We also evaluated whether the FR was significantly different among the three stimuli (BOS, LBOS A80 and LBOS A160) at the population level. We performed a two-way ANOVA with the stimulus type as a fixed effect and the bird as a random effect. No significant main effect was found for the stimulus type in either HVC (F(2, 143)=0.09, p=0.91) or Area X (F(2, 85)=0.7, p=0.50), consistent with our prior analysis showing that the majority of cells did not show individual differences in spike rates that could distinguish among the stimuli.
Temporal coding conveys additional information for discriminating between the BOS and LBOS
The prior analyses demonstrate that the majority of HVC and Area X cells exhibit equal firing rates in response to the BOS and LBOS. These analyses, however, do not account for potential information in the temporal structure of spiking activity. Cells may produce different temporal patterns of spikes in response to the BOS and LBOS, which may carry information about the differences in the spectral content of those stimuli. To test this hypothesis, we quantified the difference in spiking patterns at different time scales by applying metric-space analysis (Victor and Purpura 1996; Victor and Purpura 1997).

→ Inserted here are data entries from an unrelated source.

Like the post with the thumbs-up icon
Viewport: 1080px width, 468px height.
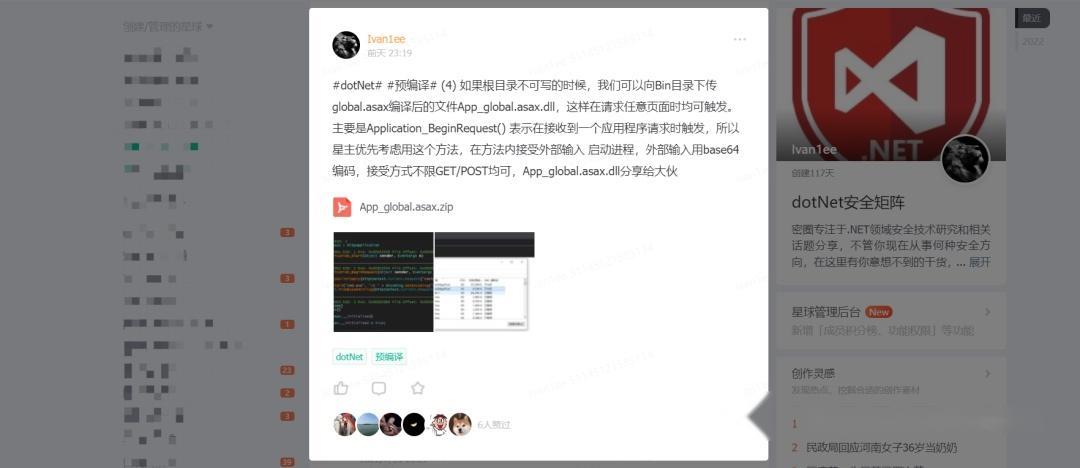click(x=341, y=389)
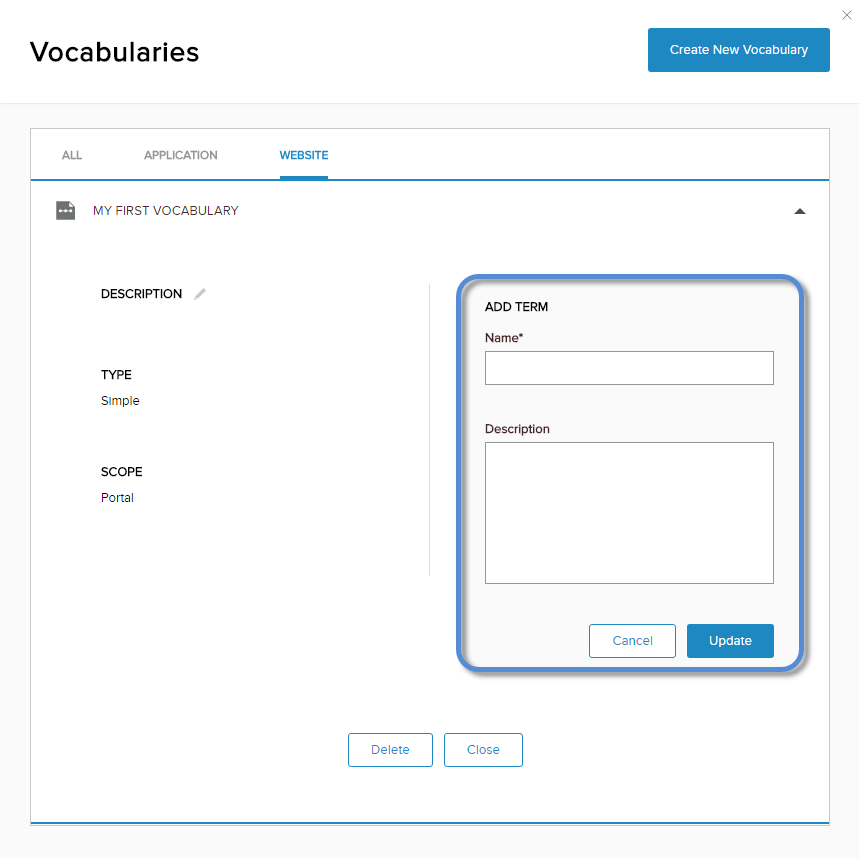This screenshot has height=858, width=859.
Task: Click inside the term Description text area
Action: 629,513
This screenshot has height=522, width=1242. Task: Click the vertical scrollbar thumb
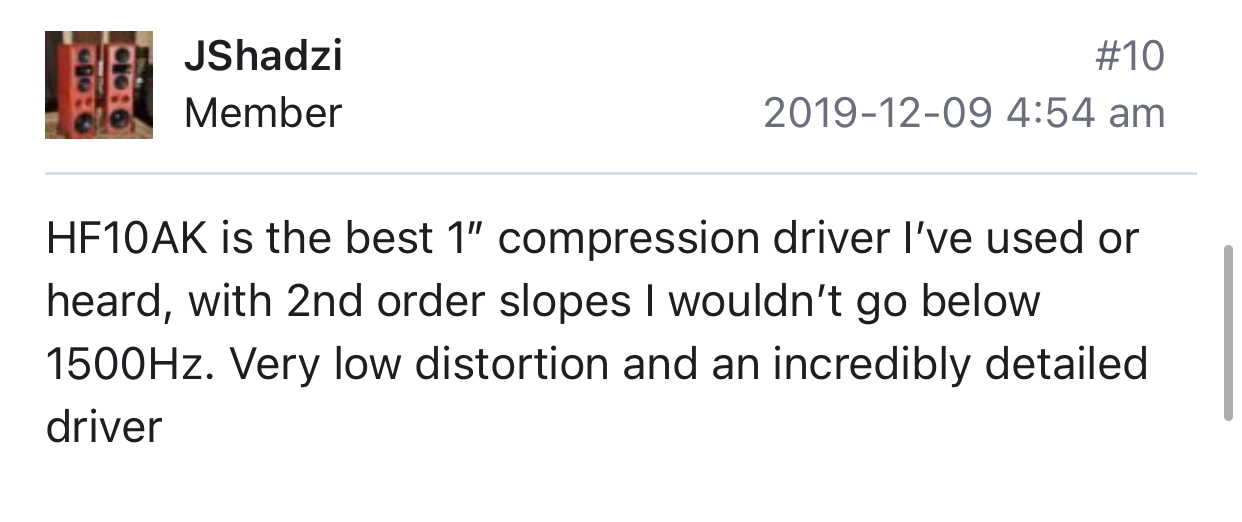(x=1229, y=334)
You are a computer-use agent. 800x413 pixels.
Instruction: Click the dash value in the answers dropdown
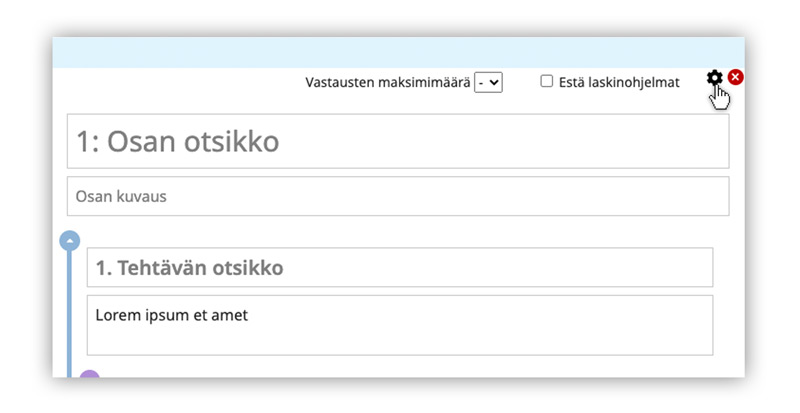[482, 83]
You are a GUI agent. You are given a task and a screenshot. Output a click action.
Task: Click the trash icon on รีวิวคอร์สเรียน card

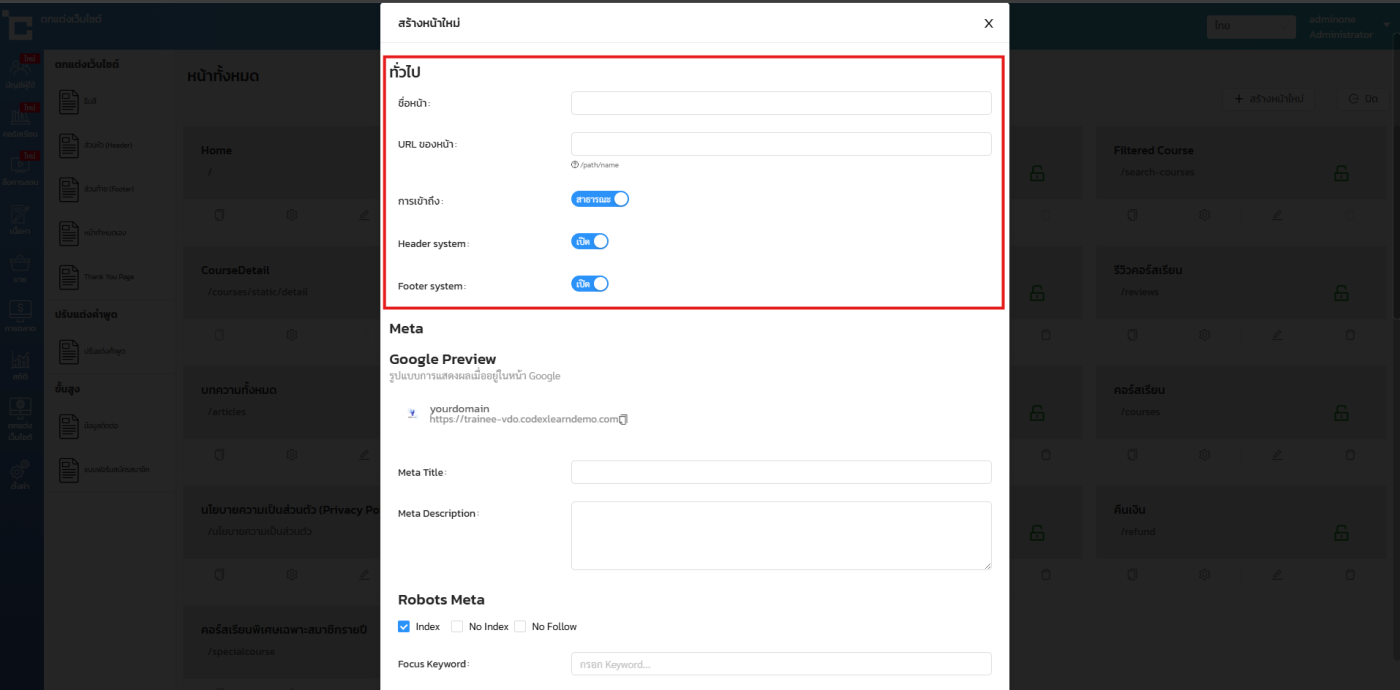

We computed the mutual information to discriminate among the three stimuli (BOS, LBOSA80, LBOSA160) for each neuron. Most of the neurons (51/52, HVC; 27/30, Area X) showed significant amounts of information (see Materials and Methods) at one or more values of the cost parameter for temporal precision (q) that were larger than 0. In these neurons, the temporal code yielded a larger amount of information than the spike count. To determine how much more information could be obtained from the temporal code in each neuron’s response to the three stimuli, we compared the maximum mutual information (Hmax) with the information based on the difference in spike counts (Hcount). For cells with temporal information, the mutual information peaked at a non-zero q, and the Hmax was different from the Hcount (e.g., Fig. 5). The great majority of HVC cells (94%; 48/51) and Area X cells (85%, 23/27) showed the maximum mutual information value at a non-zero q (Fig. 6a, non-diagonal values), suggesting that the temporal code carried additional information beyond the spike count in the responses of these cells.
Fig. 6. Mutual information carried by HVC and Area X cells used to discriminate the three types of BOS.

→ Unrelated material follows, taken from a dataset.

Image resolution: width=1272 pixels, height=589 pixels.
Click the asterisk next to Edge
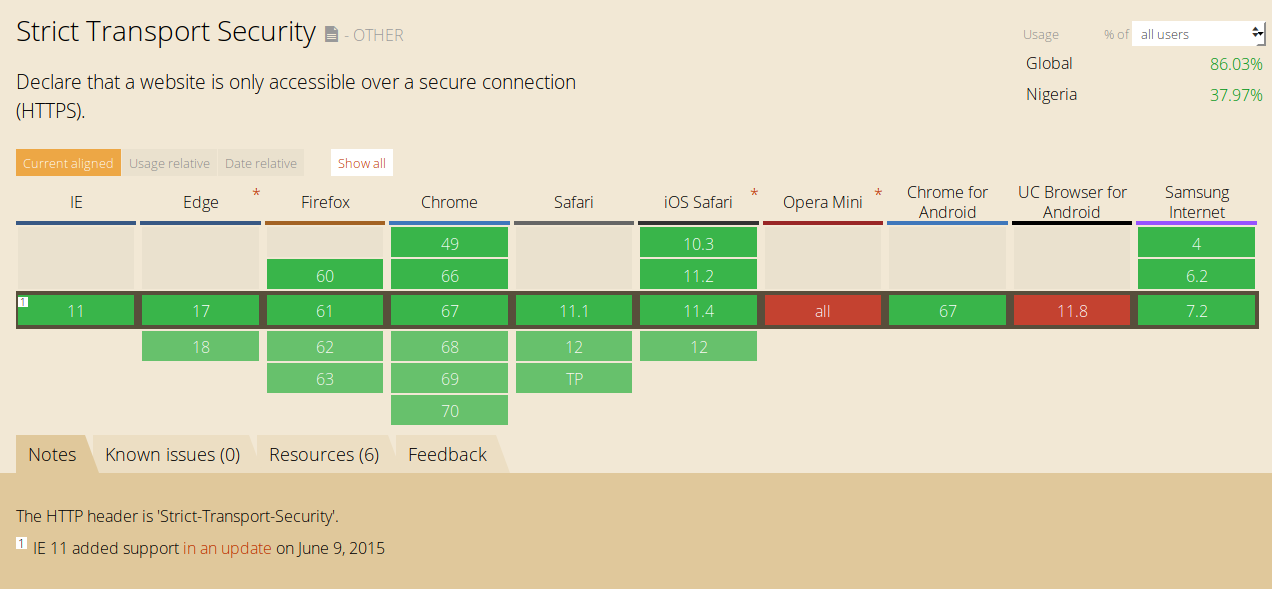[x=256, y=192]

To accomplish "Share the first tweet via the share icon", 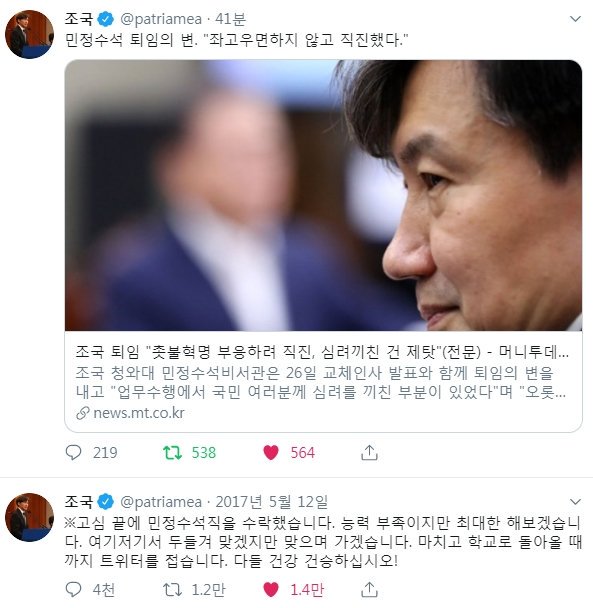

a. For each cell, the Hcount (the mutual information from spike counts) and Hmax (the maximum information) values were computed and plotted on the X and Y axes, respectively. Only cells with significant information (see Materials and Methods) were included (HVC, n=51, Area X, n=27). b. In the distribution of qmax , the temporal precision produces the maximum amount of information. C. Population mean (± SEM) of mutual information. Left: population means of the Hmax for HVC and Area X. Right: population means of Hcount for HVC and Area X. For each plot, a t-test was used to evaluate the significance of the differences in the mean values, and the p-value is shown if the difference was significant.
Comparing the distributions of qmax, Hmax, and Hcount across the two nuclei also yielded insight into differences in neural coding between HVC and Area X. The medians of the qmax values were 39.8 [1/sec] (i.e., 1/qmax = 25.1 ms) for HVC, and 15.8 [1/sec] (i.e., 1/qmax = 63.2 ms) for Area X, which are not significantly different (Wilcoxon rank sum test, p=0.145). (Making this calculation using the geometrical means of non-zero qmax yielded similar results: 24.7 [1/s] for HVC and 17.872 [1/s] for area X, with non-significant (p=0.518) differences between these geometrical means, as evaluated by a t-test with log qmax.) Moreover, the distributions of qmax in the two nuclei were not significantly different (Kolmogorov-Smirnov test, p = 0.13, Fig. 6b). Thus, neurons in both nuclei maximally discriminated the difference in the low-frequency components on a similar time scale. The population mean of the Hmax for HVC, however, was significantly larger than that for Area X (0.45 bits HVC, 0.20 bits Area X, one-sided t-test, p<0.0001, t=5.99) (Fig. 6c, left), while the means of the Hcount were not significantly different between HVC and Area X (0.145 bits HVC, 0.11 bits Area X, t-test, p = 0.088, t=1.36) (Fig. 6c, right). Thus, more mutual information is contained in the HVC temporal code than in the Area X temporal code when the LBOS and BOS are compared, whereas there are similar amounts of information in both nuclei in terms of spike count differences. Qualitatively, a much broader distribution in Hmax was observed for HVC neurons, and over half the population had higher Hmax values than any Area X neuron.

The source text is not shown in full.